You make some good points. I agree that beginner should put in a few more comments. But to teach beginners to comment everything instead of learning to code the right way is wrong (not that you're promoting it, but many sources do). Learning good or even adequate refactoring is not at all not difficult, and I think we make a huge mistake not teaching beginning developers this from the start.

To me, the main advantage of the third example is that it eliminates a lot of unnecessary whitespace. I don't think it actually has fewer code lines than the original. It is better organized, but the truth is that even the original is far better than typical code I see (e.g., it has no functions longer than 100 lines).



The third example may even have more code lines; I didn't count. It's an incremental step toward understanding and elimination of duplication.

I find the original example typical of code out there. I don't think it's good code at all; in fact it's not acceptable on the development teams I work with.

Beyond the third example, you're taking advantage of things that weren't available to the original coder, so I don't think it's a fair comparison - though I agree it's an illustration of what can be further improved.

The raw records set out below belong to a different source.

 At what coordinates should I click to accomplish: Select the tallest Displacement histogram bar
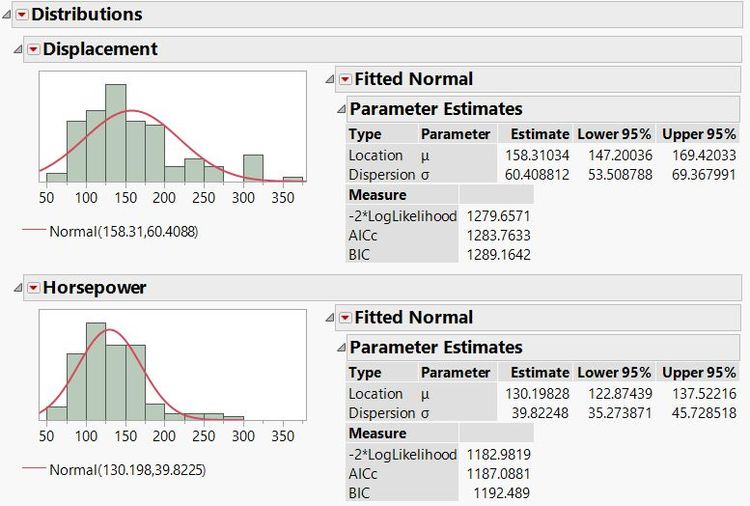tap(115, 130)
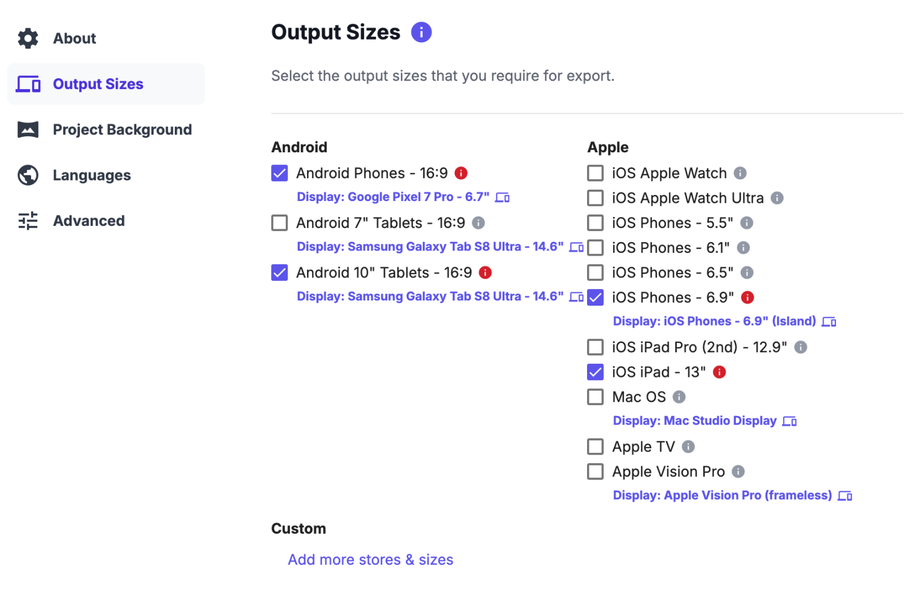The image size is (920, 601).
Task: Go to Languages settings
Action: pos(91,175)
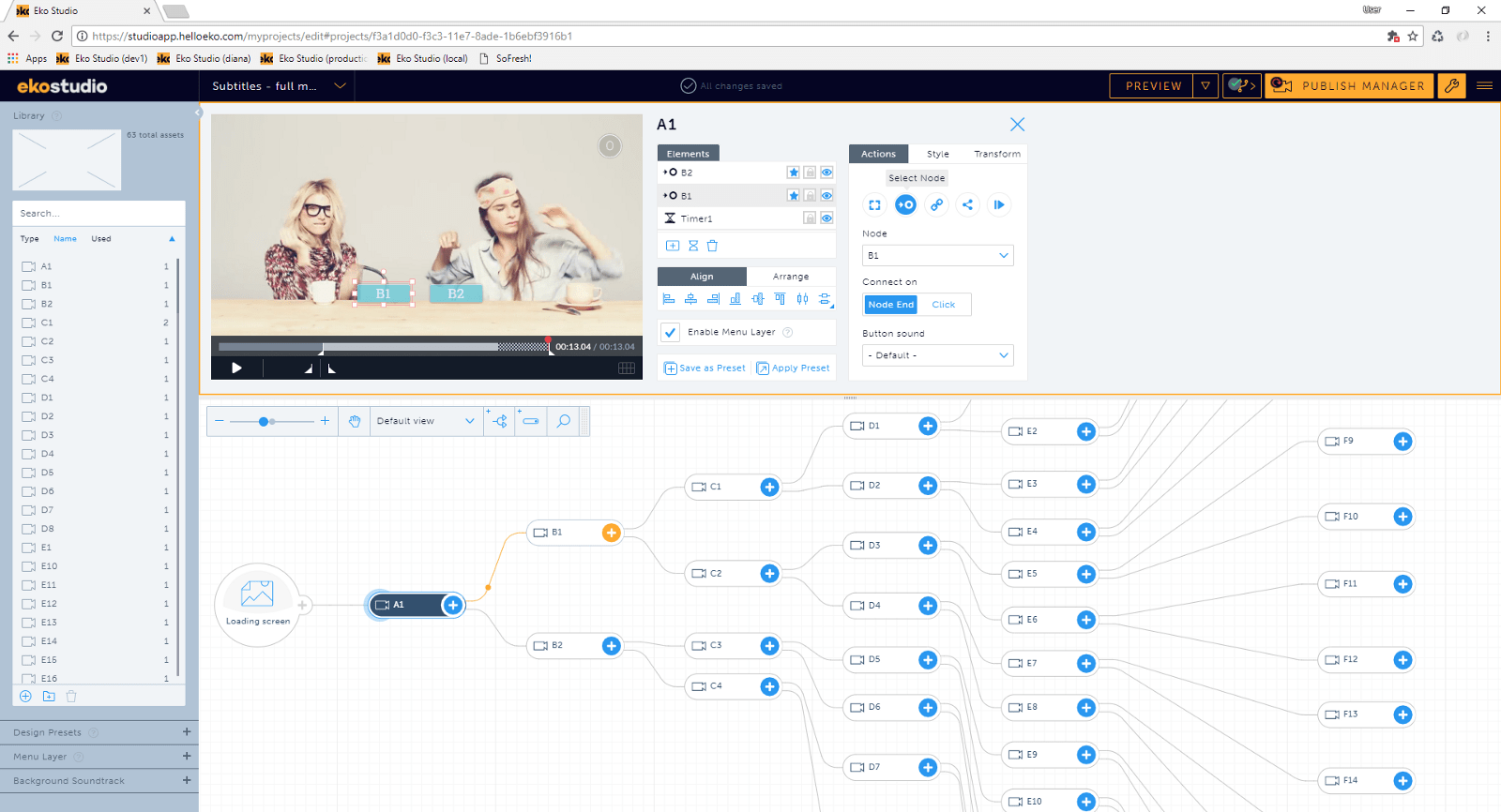Select the hand pan tool

click(x=355, y=421)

And in real code, you couldn't just leave out a trim() that was there before, as that would introduce a bug.



Beyond the third example, the point is that proper abstracting will lead to recognition of the potential for reuse of existing or other API code. The developer that builds the original code may never even think to look for redundant abstractions. And they don't--you can find the same abstractions in dozens of other methods.

The overall point is that most code is crap, yet we put up with it. Following simple guidelines, the average system can easily be reduced in size by 30-50%. It can be simplified by a factor of five.

Given that I've done a lot of Java programming, my honest estimate to decipher a method like the original is about 3 minutes. An average developer might take 5 or more minutes. It's even more time if there is a problem in the method--five to ten minutes to break it down and run through some tests. To decipher the final result (even if I add back the split method since I can't use regex) is about a minute.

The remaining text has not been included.